* _WHAT IS EXPECTED_
When the line containing "Time Grows Kinder (134, 1991)" is reached, include it and end there; set down verbatim every line before it, starting at the top of the records.

* _RECORD SET_

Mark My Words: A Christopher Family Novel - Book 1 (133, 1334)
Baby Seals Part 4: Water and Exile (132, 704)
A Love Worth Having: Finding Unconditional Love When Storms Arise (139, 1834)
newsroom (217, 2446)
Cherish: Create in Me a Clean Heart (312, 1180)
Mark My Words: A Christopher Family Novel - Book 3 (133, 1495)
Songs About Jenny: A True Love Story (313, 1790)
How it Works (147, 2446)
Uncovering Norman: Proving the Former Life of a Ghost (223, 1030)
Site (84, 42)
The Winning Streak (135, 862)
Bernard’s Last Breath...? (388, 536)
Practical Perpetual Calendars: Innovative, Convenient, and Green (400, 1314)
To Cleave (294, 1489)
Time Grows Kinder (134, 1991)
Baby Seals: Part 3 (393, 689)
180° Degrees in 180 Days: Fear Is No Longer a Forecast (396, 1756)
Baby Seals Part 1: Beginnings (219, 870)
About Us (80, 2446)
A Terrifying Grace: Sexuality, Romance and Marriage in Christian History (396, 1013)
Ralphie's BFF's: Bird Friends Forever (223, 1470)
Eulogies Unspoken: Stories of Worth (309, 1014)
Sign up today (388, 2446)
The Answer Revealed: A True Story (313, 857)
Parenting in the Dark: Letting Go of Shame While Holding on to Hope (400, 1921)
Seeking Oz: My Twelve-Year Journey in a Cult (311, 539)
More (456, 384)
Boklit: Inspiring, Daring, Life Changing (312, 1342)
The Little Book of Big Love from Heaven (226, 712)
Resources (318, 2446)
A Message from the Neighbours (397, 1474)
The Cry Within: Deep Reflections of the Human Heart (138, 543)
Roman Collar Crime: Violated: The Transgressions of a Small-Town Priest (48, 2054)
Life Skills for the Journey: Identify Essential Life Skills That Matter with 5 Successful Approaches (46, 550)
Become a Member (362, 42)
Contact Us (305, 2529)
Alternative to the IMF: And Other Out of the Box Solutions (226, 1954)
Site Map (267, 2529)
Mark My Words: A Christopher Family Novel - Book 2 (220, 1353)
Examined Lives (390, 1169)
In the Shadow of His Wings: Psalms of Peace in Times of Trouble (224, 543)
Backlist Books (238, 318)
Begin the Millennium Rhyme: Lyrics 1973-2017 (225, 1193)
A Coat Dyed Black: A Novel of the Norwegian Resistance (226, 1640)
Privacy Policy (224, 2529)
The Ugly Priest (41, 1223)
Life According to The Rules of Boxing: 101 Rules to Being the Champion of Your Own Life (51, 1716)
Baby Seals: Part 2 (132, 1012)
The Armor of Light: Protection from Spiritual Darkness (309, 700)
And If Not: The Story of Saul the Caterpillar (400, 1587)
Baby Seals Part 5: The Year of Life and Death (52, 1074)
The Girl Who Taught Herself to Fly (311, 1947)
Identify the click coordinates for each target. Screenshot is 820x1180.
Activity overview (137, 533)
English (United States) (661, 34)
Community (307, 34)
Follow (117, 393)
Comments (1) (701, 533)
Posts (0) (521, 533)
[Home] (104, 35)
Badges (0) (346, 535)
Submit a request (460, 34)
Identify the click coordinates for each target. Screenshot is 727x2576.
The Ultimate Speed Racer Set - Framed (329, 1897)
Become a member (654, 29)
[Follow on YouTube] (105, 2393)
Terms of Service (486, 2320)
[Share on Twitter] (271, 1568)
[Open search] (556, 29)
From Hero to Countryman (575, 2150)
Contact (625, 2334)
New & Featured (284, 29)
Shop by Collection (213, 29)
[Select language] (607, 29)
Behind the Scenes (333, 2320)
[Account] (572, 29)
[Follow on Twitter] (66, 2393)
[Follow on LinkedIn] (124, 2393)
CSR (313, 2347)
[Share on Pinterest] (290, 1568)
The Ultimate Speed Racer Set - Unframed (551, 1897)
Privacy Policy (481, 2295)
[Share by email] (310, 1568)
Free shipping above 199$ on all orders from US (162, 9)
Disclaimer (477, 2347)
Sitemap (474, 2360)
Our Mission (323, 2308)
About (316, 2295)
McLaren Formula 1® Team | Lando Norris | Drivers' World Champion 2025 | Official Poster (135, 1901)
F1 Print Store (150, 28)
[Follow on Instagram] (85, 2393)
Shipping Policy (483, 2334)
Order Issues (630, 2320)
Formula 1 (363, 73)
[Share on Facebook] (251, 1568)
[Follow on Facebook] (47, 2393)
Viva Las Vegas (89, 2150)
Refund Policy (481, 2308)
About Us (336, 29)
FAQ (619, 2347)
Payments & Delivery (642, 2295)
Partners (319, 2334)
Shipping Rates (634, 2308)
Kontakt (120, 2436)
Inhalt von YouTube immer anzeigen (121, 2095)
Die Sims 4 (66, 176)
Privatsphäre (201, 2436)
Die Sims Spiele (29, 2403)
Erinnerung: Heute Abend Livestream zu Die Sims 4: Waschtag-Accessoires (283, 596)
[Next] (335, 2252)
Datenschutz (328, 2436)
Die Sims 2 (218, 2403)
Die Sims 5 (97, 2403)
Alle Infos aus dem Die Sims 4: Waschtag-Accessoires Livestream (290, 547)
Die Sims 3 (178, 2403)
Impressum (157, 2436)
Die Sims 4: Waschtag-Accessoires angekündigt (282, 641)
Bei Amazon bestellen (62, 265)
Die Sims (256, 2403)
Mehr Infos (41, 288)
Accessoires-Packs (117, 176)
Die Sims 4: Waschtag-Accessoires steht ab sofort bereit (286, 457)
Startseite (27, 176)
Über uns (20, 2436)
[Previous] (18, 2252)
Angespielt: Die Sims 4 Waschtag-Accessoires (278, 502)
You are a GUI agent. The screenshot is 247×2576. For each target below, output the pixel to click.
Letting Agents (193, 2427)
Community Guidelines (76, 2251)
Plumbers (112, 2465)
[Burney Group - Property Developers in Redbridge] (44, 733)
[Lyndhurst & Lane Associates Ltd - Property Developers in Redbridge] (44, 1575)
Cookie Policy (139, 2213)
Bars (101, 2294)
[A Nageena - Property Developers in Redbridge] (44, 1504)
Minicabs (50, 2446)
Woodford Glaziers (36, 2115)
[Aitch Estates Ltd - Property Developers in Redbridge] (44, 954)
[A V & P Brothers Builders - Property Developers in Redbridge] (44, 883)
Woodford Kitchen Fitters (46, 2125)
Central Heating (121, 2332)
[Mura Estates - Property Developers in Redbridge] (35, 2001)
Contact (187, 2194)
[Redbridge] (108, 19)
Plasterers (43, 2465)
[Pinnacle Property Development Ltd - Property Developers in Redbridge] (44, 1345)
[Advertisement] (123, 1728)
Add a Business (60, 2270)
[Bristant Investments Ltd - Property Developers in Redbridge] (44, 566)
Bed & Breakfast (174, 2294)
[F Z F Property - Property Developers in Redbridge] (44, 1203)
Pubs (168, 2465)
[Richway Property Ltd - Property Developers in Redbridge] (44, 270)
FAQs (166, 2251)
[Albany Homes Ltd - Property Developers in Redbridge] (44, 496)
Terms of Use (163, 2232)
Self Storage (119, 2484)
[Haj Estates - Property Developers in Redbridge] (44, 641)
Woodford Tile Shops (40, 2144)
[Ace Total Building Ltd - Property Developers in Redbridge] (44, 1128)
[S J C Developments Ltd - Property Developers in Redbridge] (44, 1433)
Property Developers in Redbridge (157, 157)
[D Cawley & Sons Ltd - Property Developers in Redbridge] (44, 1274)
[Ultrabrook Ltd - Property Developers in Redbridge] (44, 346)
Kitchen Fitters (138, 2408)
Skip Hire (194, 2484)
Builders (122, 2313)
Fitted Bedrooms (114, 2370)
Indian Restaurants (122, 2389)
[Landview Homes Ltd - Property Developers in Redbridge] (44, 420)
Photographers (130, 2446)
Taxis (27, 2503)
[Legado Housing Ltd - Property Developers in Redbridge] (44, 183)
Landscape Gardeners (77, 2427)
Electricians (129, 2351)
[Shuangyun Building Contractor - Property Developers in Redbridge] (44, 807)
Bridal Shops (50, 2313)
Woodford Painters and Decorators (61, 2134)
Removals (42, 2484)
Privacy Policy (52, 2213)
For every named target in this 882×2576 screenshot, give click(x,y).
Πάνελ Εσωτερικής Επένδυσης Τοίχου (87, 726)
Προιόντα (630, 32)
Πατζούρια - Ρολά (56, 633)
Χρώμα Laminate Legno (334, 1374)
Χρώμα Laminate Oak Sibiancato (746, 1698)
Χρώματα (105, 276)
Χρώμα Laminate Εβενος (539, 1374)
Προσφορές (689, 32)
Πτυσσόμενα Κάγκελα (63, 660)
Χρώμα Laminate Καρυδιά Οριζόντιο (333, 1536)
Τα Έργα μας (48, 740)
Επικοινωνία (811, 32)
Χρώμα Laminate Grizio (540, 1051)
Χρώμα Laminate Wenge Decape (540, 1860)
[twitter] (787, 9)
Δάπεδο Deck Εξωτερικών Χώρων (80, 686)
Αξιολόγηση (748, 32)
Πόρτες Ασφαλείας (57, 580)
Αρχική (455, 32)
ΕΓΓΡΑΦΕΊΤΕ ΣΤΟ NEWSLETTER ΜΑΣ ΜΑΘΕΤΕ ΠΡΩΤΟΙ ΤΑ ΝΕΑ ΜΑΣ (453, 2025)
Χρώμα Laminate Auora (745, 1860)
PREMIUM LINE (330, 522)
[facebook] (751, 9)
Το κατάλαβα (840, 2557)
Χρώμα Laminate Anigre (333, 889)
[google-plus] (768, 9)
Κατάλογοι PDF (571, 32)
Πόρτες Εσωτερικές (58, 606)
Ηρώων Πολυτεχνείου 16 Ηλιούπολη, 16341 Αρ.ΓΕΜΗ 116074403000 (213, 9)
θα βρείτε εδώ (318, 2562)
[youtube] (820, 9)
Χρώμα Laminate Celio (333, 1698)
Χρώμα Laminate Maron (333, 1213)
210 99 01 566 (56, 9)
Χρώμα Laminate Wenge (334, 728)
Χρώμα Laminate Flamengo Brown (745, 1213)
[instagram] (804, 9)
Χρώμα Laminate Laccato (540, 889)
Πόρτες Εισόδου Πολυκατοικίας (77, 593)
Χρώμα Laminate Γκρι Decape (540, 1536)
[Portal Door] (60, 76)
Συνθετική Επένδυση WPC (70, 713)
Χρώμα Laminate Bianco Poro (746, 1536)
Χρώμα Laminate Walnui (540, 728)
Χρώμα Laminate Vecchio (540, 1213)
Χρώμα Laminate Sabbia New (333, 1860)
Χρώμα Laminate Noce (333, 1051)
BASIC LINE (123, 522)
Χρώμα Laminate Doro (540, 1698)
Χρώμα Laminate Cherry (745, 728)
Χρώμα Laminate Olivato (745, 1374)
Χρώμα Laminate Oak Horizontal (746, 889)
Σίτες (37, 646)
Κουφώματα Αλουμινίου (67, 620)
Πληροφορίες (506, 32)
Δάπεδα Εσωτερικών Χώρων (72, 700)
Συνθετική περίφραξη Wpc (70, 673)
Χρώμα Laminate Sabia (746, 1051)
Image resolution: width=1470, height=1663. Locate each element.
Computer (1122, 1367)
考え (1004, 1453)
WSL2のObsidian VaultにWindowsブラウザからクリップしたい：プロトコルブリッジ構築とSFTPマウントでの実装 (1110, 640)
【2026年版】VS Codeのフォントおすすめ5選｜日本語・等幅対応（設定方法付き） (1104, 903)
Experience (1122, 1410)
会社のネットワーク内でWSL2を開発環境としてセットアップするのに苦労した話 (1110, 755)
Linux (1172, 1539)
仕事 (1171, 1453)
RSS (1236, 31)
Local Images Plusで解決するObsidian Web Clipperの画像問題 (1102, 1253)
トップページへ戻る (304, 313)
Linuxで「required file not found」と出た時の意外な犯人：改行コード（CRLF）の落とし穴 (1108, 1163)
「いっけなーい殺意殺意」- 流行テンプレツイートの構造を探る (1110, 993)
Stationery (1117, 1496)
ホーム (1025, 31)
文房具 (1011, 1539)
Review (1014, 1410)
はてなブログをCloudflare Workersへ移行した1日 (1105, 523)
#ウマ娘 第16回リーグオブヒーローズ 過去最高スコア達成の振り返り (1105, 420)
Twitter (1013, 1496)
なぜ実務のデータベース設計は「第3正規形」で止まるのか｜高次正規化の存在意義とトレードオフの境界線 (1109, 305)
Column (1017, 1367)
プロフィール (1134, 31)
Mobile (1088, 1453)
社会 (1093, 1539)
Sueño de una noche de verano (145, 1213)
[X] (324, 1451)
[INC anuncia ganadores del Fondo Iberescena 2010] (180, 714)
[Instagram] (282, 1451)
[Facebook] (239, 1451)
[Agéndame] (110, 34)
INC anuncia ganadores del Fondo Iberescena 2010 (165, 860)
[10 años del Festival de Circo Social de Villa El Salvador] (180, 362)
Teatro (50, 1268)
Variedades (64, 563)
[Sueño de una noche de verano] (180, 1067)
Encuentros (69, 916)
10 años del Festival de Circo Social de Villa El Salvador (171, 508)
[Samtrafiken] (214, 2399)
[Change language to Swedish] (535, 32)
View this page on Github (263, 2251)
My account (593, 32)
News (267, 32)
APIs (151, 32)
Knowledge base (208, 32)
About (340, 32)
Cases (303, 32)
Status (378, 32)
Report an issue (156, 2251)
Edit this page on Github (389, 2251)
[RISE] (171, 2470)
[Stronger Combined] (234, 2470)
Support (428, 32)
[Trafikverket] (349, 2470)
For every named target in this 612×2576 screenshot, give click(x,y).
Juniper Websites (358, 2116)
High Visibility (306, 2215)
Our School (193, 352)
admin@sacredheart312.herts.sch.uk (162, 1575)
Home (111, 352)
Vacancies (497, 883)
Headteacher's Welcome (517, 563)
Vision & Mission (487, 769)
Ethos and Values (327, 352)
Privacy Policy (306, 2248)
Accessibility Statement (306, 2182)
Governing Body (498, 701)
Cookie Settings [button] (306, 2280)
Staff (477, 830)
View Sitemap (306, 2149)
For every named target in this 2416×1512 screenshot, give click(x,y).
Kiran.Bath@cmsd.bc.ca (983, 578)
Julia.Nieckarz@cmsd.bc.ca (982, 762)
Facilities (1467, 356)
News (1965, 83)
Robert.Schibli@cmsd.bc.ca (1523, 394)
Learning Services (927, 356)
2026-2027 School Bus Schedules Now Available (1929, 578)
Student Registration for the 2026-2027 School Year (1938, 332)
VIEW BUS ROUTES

* _RESPONSE BELOW_
Mark My Words: A Christopher Family Novel - Book 1 (133, 1334)
Baby Seals Part 4: Water and Exile (132, 704)
A Love Worth Having: Finding Unconditional Love When Storms Arise (139, 1834)
newsroom (217, 2446)
Cherish: Create in Me a Clean Heart (312, 1180)
Mark My Words: A Christopher Family Novel - Book 3 (133, 1495)
Songs About Jenny: A True Love Story (313, 1790)
How it Works (147, 2446)
Uncovering Norman: Proving the Former Life of a Ghost (223, 1030)
Site (84, 42)
The Winning Streak (135, 862)
Bernard’s Last Breath...? (388, 536)
Practical Perpetual Calendars: Innovative, Convenient, and Green (400, 1314)
To Cleave (294, 1489)
Time Grows Kinder (134, 1991)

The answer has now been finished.